Sudah lama, Aku ga nonton televisi. Rata-rata siaran gosip, sinetron, dan Aku memutuskan untuk menonton stasiun TV berita. Lebih nyambung dengan duniaku. Apalagi kalau ada berita ekonomi.. Jadi kuputuskan untuk mendengarkan berita.
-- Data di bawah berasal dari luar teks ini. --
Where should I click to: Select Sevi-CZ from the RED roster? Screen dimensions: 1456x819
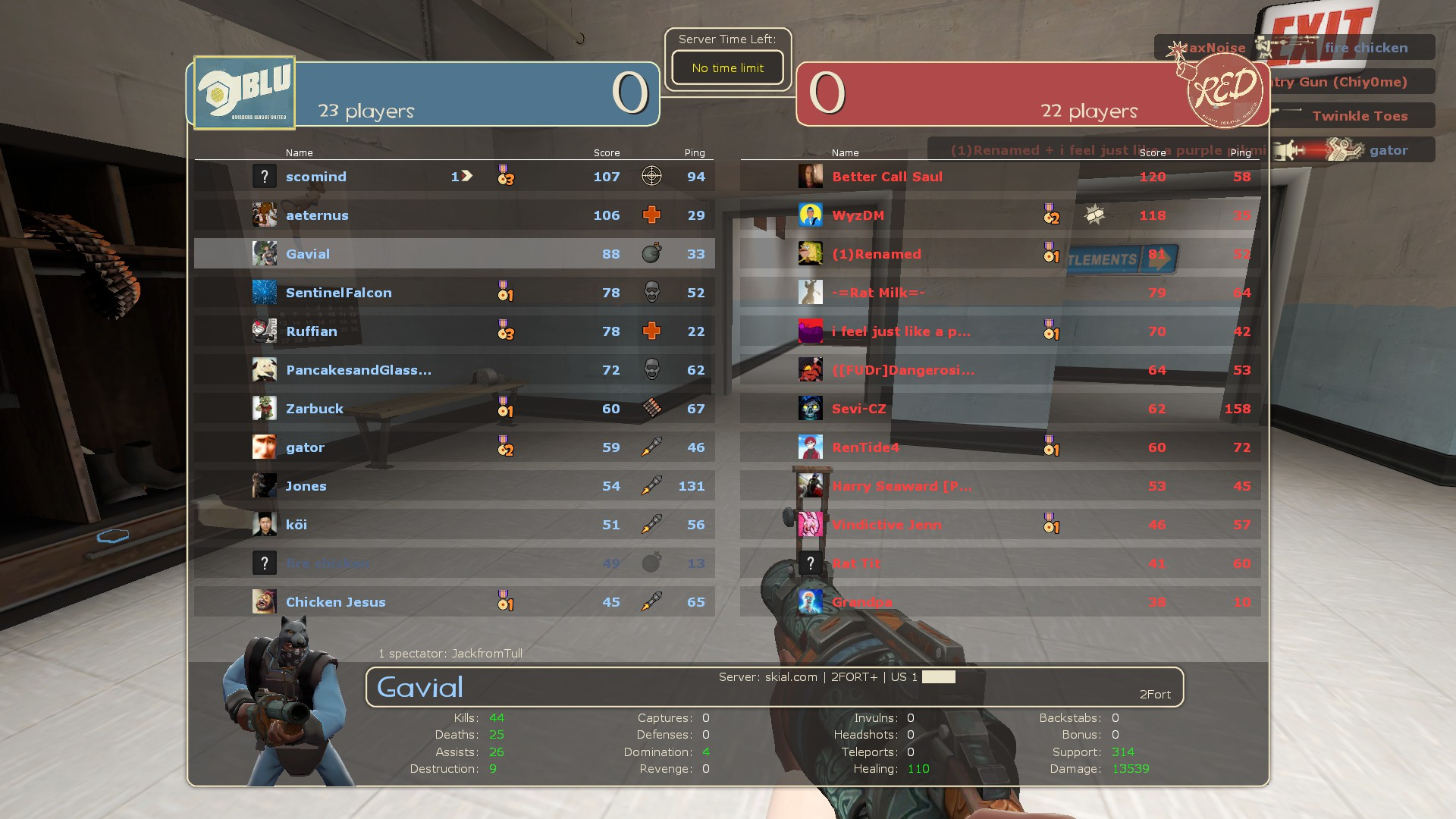(999, 409)
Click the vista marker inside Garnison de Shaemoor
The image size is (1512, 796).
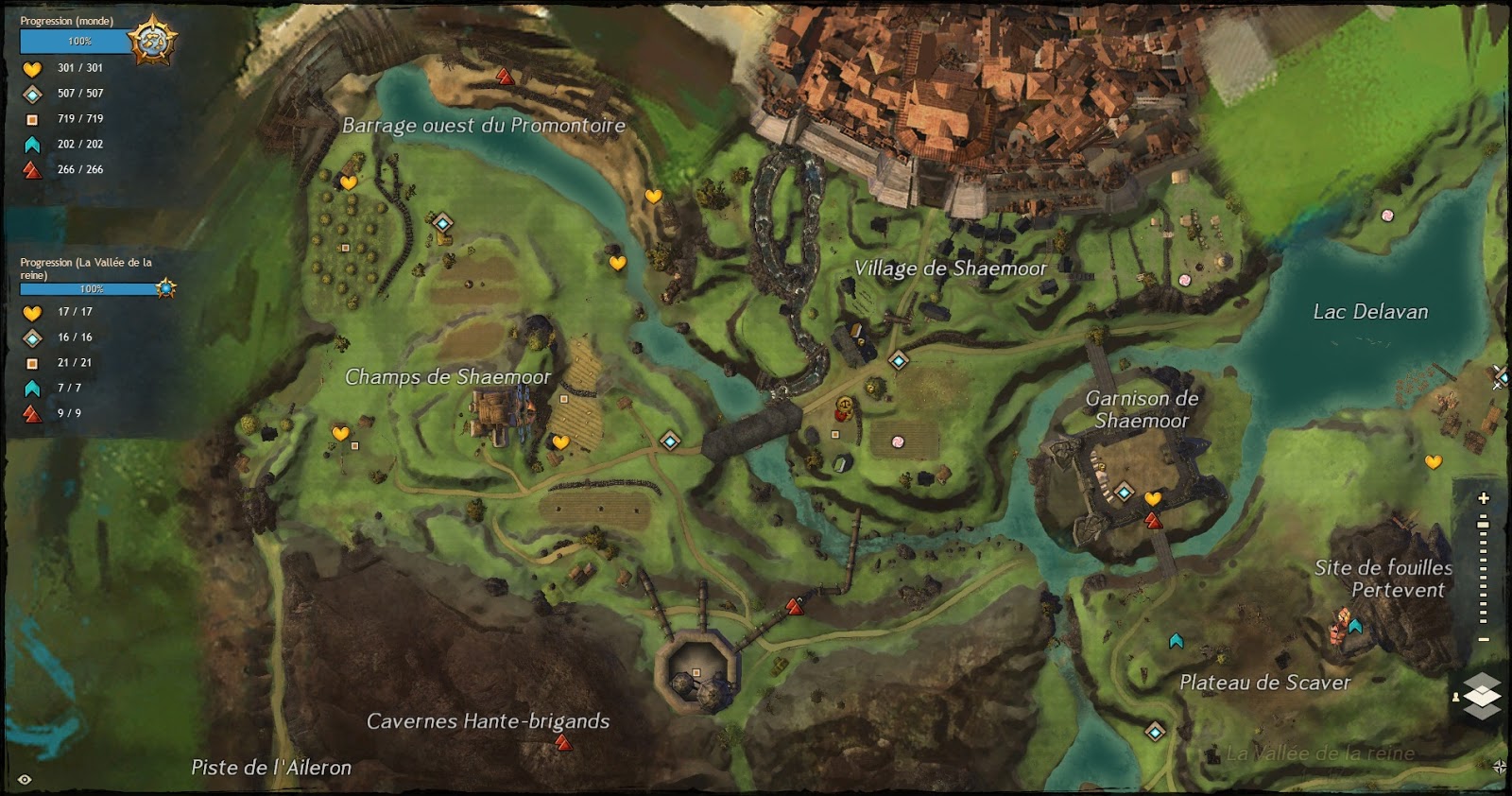coord(1151,519)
Beberapa berita yang Aku tonton, rata-rata bahasannya politik. jujur, Aku kurang suka berita politik. tapi, Aku masih ingat pesan Kakek, kalau ingin menjadi pebisnis sukses, Aku juga harus mempelajari politik. hmm.. Kakek.. kenapa tiba-tiba Aku jadi kangen, ya? Pertemuan kami terakhir. Aku belum cerita apapun ke Kakek.

Mataku sangat lelah, menonton televisi. Aku mengambil remote untuk mematikan tivi. Tapi, belum sempat Aku mematikan, sebuah beriita membuatku mengurungkan niatku.

"Headline news.. Selamat Siang! Berita duka kami sampaikan dari keluarga Andi Andriyanto, atas meninggalnya ayah beliau, Haryanto di usia ke-75 tahun karena serangan jantung, Beliau juga merupakan Kakek dari pemilik kerajaan bisnis V-Company, Vina Ariescha. Pemakamannya belangsung pa...."

"aaaaarkh... Kakeeeeeek!!!", Aku berteriak dan sekaligus menangis mendengar berita yang baru saja kulihat di stasiun televisi. Kakekku.. Sudah meninggal dunia?!!!